Personne bien sûr n’aurait la folie de vouloir interdire ce tourisme de masse, mais peut-être les bateaux pourraient-ils sortir par où ils sont entrés, par la porte de Chioggia ? Le gouvernement italien vient d’ailleurs de signer le 1er mars 2012 un décret qui interdira l’accès au canal de La Giudecca et au Bassin de Saint Marc à ces grands navires. Mais l’application de ce décret devra attendre que les lobbies qui protègent cet état de fait actuel  aient cédé la partie. D’où le bras de fer actuel. Il serait bien que Venise qui se dépeuple lentement de ses habitants ne soit pas  tout à fait tout de suite transformé en Disneyland. Le peuple se démène avec entrain. Thomas Cacciari, l’homonyme de l’ancien maire Massimo Cacciari, préside aux destinées de l’association qui organise cette bataille. C’est David contre Goliath et c’est plein d’espoir. La verdeur juvénile des manifestants de samedi, leur détermination aussi, en témoigne.

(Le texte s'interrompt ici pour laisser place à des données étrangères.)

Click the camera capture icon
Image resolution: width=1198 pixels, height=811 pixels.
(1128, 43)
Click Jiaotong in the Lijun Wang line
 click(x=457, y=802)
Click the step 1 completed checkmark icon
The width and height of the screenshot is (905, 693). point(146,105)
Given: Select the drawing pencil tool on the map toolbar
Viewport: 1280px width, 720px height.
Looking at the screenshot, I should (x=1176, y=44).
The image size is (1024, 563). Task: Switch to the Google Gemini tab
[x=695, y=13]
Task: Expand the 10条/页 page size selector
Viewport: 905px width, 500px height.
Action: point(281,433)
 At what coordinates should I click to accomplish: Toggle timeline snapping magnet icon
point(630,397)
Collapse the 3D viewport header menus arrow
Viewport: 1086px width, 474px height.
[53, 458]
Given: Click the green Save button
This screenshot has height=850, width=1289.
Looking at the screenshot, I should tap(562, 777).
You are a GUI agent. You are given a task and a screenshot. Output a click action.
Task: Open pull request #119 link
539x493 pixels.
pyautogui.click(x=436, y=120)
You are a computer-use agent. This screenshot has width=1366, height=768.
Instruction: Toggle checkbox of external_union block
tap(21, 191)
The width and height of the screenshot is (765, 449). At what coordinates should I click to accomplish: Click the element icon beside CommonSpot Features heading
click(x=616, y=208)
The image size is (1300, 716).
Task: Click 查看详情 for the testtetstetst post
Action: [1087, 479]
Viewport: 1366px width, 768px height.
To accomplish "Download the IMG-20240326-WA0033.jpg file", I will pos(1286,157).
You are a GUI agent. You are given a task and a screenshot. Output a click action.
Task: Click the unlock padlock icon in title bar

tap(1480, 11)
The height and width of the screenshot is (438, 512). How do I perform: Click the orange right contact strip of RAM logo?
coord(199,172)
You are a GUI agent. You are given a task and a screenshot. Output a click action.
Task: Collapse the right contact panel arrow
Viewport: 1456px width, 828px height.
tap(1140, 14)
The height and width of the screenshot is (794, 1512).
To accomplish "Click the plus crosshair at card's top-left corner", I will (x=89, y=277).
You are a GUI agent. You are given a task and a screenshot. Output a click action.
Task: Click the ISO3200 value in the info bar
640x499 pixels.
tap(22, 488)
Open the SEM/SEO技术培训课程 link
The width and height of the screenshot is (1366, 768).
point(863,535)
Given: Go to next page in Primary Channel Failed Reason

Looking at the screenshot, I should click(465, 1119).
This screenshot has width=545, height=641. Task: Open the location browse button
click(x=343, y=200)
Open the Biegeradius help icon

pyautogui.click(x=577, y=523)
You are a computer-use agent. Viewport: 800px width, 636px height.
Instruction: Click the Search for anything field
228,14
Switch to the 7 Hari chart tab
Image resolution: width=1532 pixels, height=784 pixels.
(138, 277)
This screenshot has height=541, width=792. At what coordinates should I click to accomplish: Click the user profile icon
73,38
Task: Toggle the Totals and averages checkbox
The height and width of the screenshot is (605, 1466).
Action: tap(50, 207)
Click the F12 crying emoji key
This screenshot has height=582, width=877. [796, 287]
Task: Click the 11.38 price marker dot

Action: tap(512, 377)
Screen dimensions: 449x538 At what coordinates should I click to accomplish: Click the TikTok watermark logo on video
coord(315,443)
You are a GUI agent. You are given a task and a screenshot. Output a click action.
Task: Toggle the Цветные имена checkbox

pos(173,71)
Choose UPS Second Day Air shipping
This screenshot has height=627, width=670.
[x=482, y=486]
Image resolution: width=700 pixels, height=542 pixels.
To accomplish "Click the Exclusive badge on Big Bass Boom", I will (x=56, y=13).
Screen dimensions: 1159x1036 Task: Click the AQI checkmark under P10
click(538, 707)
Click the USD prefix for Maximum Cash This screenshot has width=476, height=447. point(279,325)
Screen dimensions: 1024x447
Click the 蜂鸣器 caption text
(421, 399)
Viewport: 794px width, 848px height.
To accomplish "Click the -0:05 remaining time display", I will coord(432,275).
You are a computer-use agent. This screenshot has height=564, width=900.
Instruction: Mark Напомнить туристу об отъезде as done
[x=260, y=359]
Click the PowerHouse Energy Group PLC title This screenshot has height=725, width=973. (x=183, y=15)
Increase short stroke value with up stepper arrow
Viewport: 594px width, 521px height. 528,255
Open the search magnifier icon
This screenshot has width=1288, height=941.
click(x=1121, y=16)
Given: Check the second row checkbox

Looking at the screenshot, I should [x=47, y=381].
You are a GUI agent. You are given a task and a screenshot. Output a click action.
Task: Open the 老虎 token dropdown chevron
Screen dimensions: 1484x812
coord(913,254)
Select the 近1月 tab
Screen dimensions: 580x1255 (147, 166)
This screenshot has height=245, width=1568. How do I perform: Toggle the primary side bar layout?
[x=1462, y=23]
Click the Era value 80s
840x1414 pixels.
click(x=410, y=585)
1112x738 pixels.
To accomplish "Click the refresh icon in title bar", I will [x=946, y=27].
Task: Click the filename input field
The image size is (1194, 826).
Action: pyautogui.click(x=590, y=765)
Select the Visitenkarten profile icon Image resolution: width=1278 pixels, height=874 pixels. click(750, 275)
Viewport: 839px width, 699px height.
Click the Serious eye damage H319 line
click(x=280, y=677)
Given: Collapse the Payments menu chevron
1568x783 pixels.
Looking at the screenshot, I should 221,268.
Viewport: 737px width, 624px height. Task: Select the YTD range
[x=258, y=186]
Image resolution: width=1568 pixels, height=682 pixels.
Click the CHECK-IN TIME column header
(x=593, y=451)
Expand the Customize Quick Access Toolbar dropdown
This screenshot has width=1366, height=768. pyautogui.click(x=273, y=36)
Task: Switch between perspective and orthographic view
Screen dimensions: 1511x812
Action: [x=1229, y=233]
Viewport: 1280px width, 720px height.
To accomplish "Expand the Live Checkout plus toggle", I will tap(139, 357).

Cette saynète c’est aussi une métaphore de notre combat, du combat du discours analytique contre l’invasion du discourcourant qui écrase sous sa botte obtuse les singularités de nos vies. Eric Laurent dans le numéro 194 de LQ concluait son article en disant que, si le début du 20ème siècle avait été celui de la névrose, et sa fin celui de la psychose ordinaire et de la dépression, notre 21ème siècle pourrait bien être « celui de l’évidence d’un statut ordinaire de l’autisme ». Oui : tous autistes, c’est-à-dire tous singuliers, voilà ce que le discours analytique promeut contre les grands navires du comportementalisme pilotés par les Daniel Fasquelle, Les Bernard Accoyer et consorts. La massification du monde a des pieds d’argile, elle est comme la maigre grenouille de Charles Ray qui se prendrait pour un bœuf énorme. Elle n’intéresse pas les gens même si ils se laissent un moment convaincre par la publicité tapageuse que véhiculent leurs zélateurs. Dans un article récent de la revue Esprit (nov. 2011) François Gonon, neurobiologiste, directeur de Recherche au CNRS, signalait sous le titre : «  La psychiatrie biologique : une bulle spéculative ? », que l’espoir d’élaborer une neuropathologie liant causalement des dysfonctionnements neurologiques à des troubles mentaux était un leurre. « Les leaders de la psychiatrie biologique continuent à prétendre des progrès importants dans un futur proche. Mais l’absence de marqueur biologique rend problématique la mise en œuvre des modèles animaux des maladies mentales. D’autre part, puisque les gènes impliqués dans chaque maladie mentale sont multiples et ne confèrent chacun qu’un risque faible, la psychiatrie moléculaire aura beaucoup de mal à déboucher sur de nouveaux traitements. Face à ce maigre bilan et à ce futur problématique, le discours de la psychiatrie biologique dans les médias apparaît exagérément optimiste. Les scientifiques contribuent largement à alimenter cette bulle spéculative. Cette rhétorique spéculative influence le grand public ».

Les grandi navi, comme les fausses sciences, sont des bulles, des grenouilles prétentieuses que nous devons combattre sans crainte comme les vénitiens défendent leur ville et leur Histoire.